The research in our laboratory focuses on the characterization of virulence factors in the opportunistic fungal pathogen Candida albicans and on analyzing the various factors and conditions that play a role in the transition between colonization and infection. Specifically, we are interested in studying host-pathogen interactions, polymicrobial biofilms and drug tolerance.
Our laboratory developed a murine model of oral candidiasis to study oral fungal-bacterial interactions in polymicrobial biofilms and specifically between C. albicans and the bacterial species Staphylococcus aureus. Our studies characterized a novel phenomenon whereby the development of oral candidiasis led to systemic bacterial infection with high mortality rate via adherence of the bacteria to the invasive hyphal elements of C. albicans. We are currently testing the implementation of antifungal treatment of oral candidiasis for prevention of development of systemic infection.

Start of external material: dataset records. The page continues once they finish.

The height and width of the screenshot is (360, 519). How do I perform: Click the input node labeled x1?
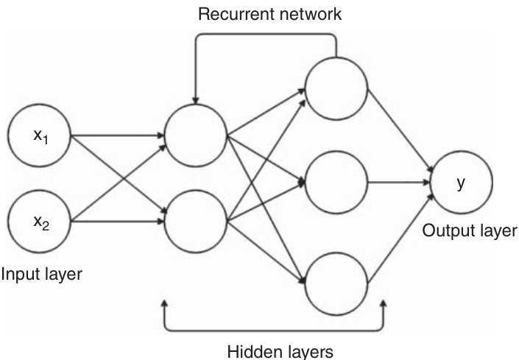coord(38,136)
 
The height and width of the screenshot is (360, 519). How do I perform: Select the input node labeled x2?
coord(38,219)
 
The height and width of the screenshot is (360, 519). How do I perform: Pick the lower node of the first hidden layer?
coord(197,220)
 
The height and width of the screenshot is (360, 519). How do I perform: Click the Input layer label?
coord(41,275)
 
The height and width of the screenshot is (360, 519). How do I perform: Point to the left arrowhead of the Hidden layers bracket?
coord(164,303)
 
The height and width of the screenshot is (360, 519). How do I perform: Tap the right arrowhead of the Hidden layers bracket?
coord(384,303)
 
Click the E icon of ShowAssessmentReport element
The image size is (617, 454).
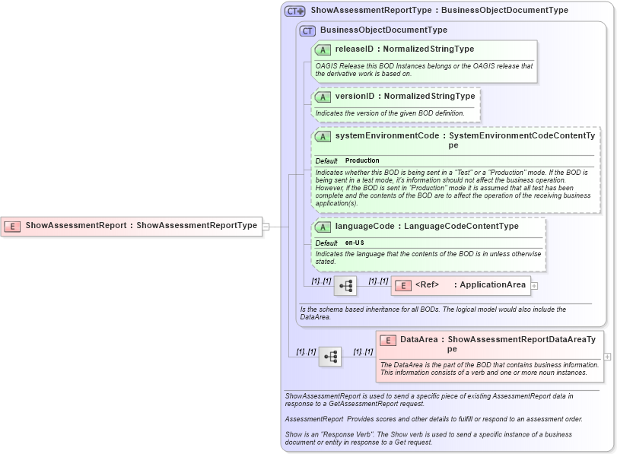(x=12, y=226)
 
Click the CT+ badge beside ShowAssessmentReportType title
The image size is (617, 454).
(x=294, y=11)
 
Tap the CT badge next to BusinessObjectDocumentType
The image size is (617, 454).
(x=307, y=30)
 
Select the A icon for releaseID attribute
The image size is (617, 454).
(x=323, y=49)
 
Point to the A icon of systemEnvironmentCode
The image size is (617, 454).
(x=323, y=136)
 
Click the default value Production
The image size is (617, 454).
(x=362, y=161)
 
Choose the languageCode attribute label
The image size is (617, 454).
(x=364, y=227)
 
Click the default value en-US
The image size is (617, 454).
(x=355, y=243)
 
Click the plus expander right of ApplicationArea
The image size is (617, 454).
(x=534, y=286)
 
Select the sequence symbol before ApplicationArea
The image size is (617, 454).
(x=345, y=286)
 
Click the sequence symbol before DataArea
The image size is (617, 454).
(x=330, y=357)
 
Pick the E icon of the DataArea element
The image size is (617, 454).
(x=388, y=341)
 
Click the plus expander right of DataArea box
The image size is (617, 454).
(x=607, y=356)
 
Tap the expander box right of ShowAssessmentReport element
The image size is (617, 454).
(x=266, y=226)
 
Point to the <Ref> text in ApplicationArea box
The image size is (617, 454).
(x=428, y=285)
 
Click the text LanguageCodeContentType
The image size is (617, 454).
(x=461, y=227)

We are also using our mouse model to investigate the role of host oral innate immunity specifically salivary antimicrobial peptides in defense against colonization and infection by C. albicans. We recently identified the peptide histatin-5 to be the key anti-candidal salivary component. Importantly, we demonstrated significant decrease in the levels of this peptide in HIV-infected individuals characterizing a defined mechanism behind the enhanced prevalence of oral candidiasis in this population. We are currently performing prospective clinical studies to monitor the decline in host innate immune defenses during the progression of HIV disease. The importance of histatin-5 in the oral cavity led us to explore its potential application as a novel antifungal agent. We recently demonstrated the efficacy of histatin-5 in the animal model and based on these findings we developed a bioadhesive hydrogel-based delivery system for histatin-5. The formulation is currently being tested in the mouse model as well as in a rat model of Candida-associated denture stomatitis. The goal of these studies is to develop a pharmaceutically viable oral topical formulation for the prevention and/or treatment of oral infections in immunocompromised individuals. Our laboratory is also interested in understanding the dynamics of biofilm formation by C. albicans particularly as they relate to development of drug resistance. We are focusing on analyzing the role of the quorum sensing molecule, farnesol in orchestrating survival and drug tolerance of biofilm-associated C. albicans cell populations. We and others have demonstrated that exogenous farnesol has a significant inhibitory effect against Candida biofilm. We recently identified the mechanism of farnesol cytotoxicity in C. albicans to involve intracellular glutathione depletion leading to oxidative stress and apoptosis (cell death). Since fungal cells are eukaryotic cells similar to human cells, farnesol was also shown to trigger a classical apoptotic process in human cancer cells via a similar pathway. We are currently exploring the potential of farnesol as an anti-tumor agent using a xenograft mouse model of oral squamous carcinoma. Another project under development aims to study the role of the interaction between C. albicans and Streptococcus mutans (etiologic agent of dental caries) on the development and progression of caries.
Grants and Contracts: :
Belgian Interuniversity Attraction Poles (IAP) multi-institutional award (2013-2018).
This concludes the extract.